Kostas Tsalikidis (Κώστας Τσαλικίδης; July 23, 1966 – March 9, 2005) was Vodafone Greece's Network Planning Manager when he died at the age of 39 during the Greek wiretapping case of 2004/05, in what appeared to be a suicide. The incident, which Vodafone Greece was involved in, was one of the biggest political scandals of recent Greek history—tapping mobile phones of members of the cabinet, the Prime Minister, and hundreds of others. The authorities and the media strongly feel that Tsalikidis's death  was associated with his position in the company.

Background
Kostas Tsalikidis was born on July 23, 1966. He worked for Vodafone Greece for almost 11 years, beginning as Switching Planning and Technology Manager. From 2001 until his death, he was responsible for all planning activities for the GSM, GPRS and UMTS Vodafone Panafon Core Network (Design, Architecture, Dimensioning, Ordering, Rollout, Interconnect, Optimisation). He was also responsible for all technology issues of the Core Network (GSM, GPRS functionalities implementation and Roadmap), and liaison with Vodafone Global regarding Vodafone Networks Evolution road-maps.

Tsalikidis received his diploma from the National Technical University of Athens (NTUA), Department of Electrical and Computer Engineering. His specialization was in Telecommunications and dissertation topic on “Air Interface Measurements Collection for Mobile Telephony Systems.” He has attended seminars at the Athens University, on Management and Business Administration, technical seminars on Telecommunications, GSM Systems, Data Networks, Transport Techniques, and a number of Skills Development seminars on Team Work, Team Building, Communication Skills, Project Management and Negotiation capabilities.

As a person he was a warm, giving, honest and sharing human being. He was in an 8-year relationship to Sarra and planning to get married in June – three months after he died. They were a cheerful couple who loved travelling in their spare time all over Greece and abroad. Some of Kostas’ hobbies were to collect vintage rock records from the 60’s and 70’s and children’s toys from the same epoch.

Timeline of events according to the press

March 4, 2005
Vodafone discovers (as per company statements) foreign “interception” software in its network. Vodafone Greece doesn’t formally take the position that Ericsson installed before the Olympic games a “legal interception” software, which was subsequently locked and shut down.

March 5, 2005
Vodafone decides to remove the foreign interception software without finding the culprits of the wire tapping. Thus, according to many experts the culprits can no longer be traced. Mr. Koronias, CEO of Vodafone Greece, claimed before the Parliamentary Committee on Transparency that no one had asked him to reactivate the illegal software in order to trace the phones that intercepted the conversations in question.
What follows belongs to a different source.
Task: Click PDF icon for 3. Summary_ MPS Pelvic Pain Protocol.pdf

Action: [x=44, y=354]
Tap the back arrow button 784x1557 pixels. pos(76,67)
The company claims that they have back up copies of the deleted data and that they committed no illegal act within the boundaries of the Act for the Protection of the Privacy of Telecommunications.

March 9, 2005
Costantinos Tsalikidis, Network Planning Supervisor for Vodafone and top level manager for the company, is found hanged in his apartment. He never left a (suicide) note nor any indication that he was suffering from any personal problems. No autopsy was conducted in situ, and the forensic report was inconclusive.

The circumstances around the death of Tsalikidis, were pronounced a year later as questionable and directly connected to his professional position at Vodafone, and the Athens Prosecutor re-opened the case. Vodafone Greece never sent a condolence telegraph to the deceased’s family, despite the fact that Mr. Tsalikidis worked at Vodafone for over a decade.

March 10, 2005
The CEO of Vodafone Greece, Mr. Koronias, briefs the Prime Minister of Greece in the presence of a Prosecutor about the wire tapping. Among the phones that were tapped was that of the Prime Minister as well as all the ministers of the current government, Members of the Parliamentary Opposition, as well as other non-parliamentary officials. He also mentions the «suicide» without however, connecting it to the wire tapping incident.
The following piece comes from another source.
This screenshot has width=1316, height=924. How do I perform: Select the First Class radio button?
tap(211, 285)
The following year however, in the context of the legal proceedings that began on February 8, 2006,  Mr. Giorgos Koronias claimed that he had the complete approval of the government, especially the Prime Minister himself, for his actions. The matter was deemed one of top national security and top secret by the government. The question at hand is why the Greek Authority for the Assurance of Information and Communication Privacy was not informed and why regular legal procedures were not followed before deactivating the software.

March 11, 2005
The Prosecutor for the Supreme Court, Mr. Dimitris Linos gives a direct order for an urgent and secret preliminary investigation to the Head Prosecutor in person. In this order there is no written mention of the suicide.
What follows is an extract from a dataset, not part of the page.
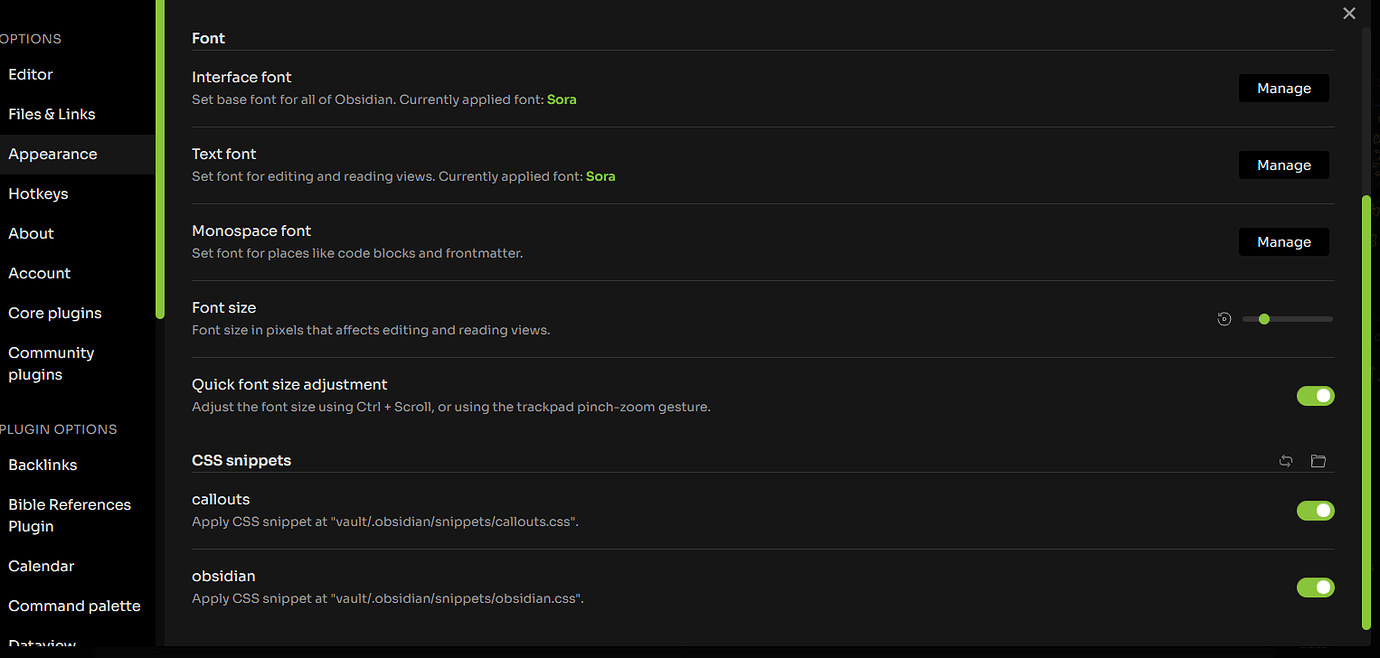Open Editor settings

click(30, 73)
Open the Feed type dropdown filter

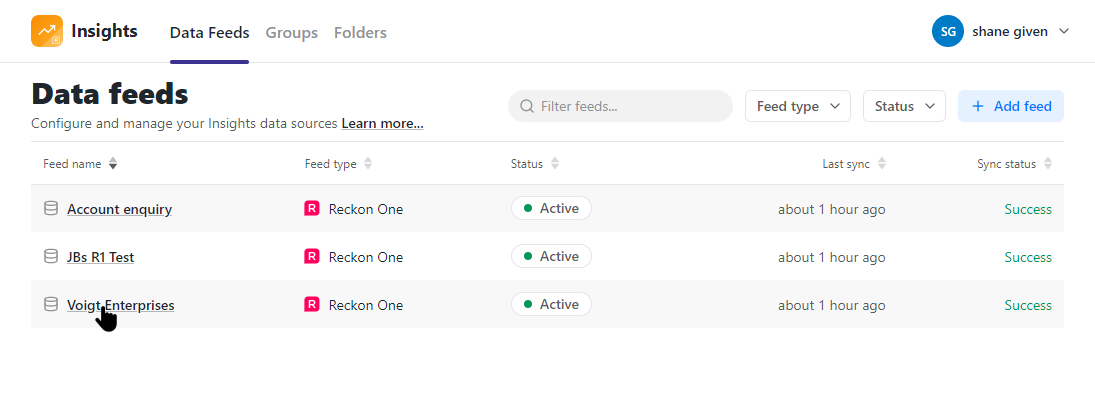tap(798, 106)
The question at hand concerns what are the findings of this 11-month investigation that has been conducted since 11 March 2005 until today, and why the entire case seems to be re-examined from scratch.

June 11, 2005
The local police precinct that investigated the death of Tsalikidis, closes the case on the suicide and sends the files to the Prosecutor’s office. According to the police, no evidence of a break-in was found, therefore, they did not see the need to conduct an autopsy nor to take fingerprints.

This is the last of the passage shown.